[Stored data]
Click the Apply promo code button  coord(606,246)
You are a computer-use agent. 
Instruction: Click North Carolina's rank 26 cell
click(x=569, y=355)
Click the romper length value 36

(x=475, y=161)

## ACTIVITY
Could you return the data above exactly as it stands?

## RESULT BELOW
Click the Apply promo code button  coord(606,246)
You are a computer-use agent. 
Instruction: Click North Carolina's rank 26 cell
click(x=569, y=355)
Click the romper length value 36

(x=475, y=161)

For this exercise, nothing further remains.